--- Collected data ---
○ ○ ○ ○ ○ ○ ○
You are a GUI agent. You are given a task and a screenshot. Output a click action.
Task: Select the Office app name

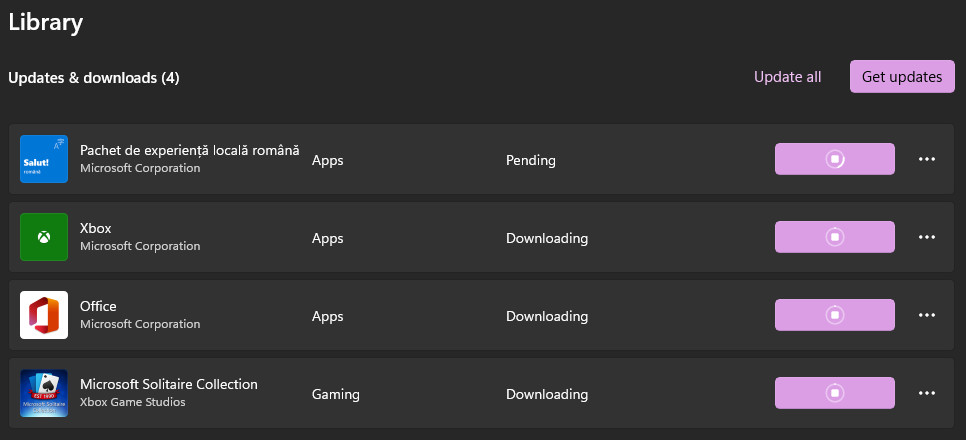(x=99, y=306)
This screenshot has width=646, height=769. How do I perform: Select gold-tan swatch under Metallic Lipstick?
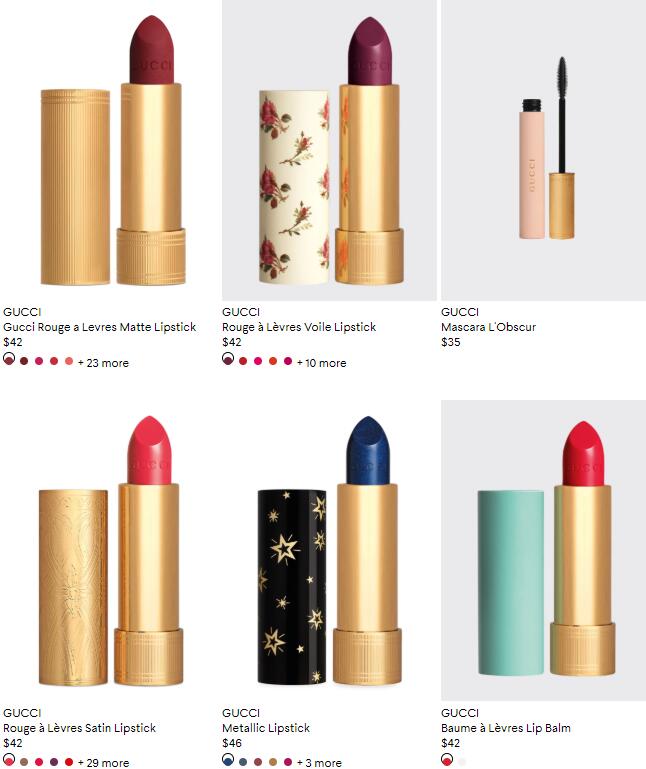tap(273, 762)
○ ○ ○ ○ ○ ○ ○
--- What you have to do ---
Set down all records verbatim, omitting images.

--- Result for this task ---
You are a GUI agent. You are given a task and a screenshot. Output a click action.
Task: Select the Office app name

(x=99, y=306)
This screenshot has width=646, height=769. How do I perform: Select gold-tan swatch under Metallic Lipstick?
tap(273, 762)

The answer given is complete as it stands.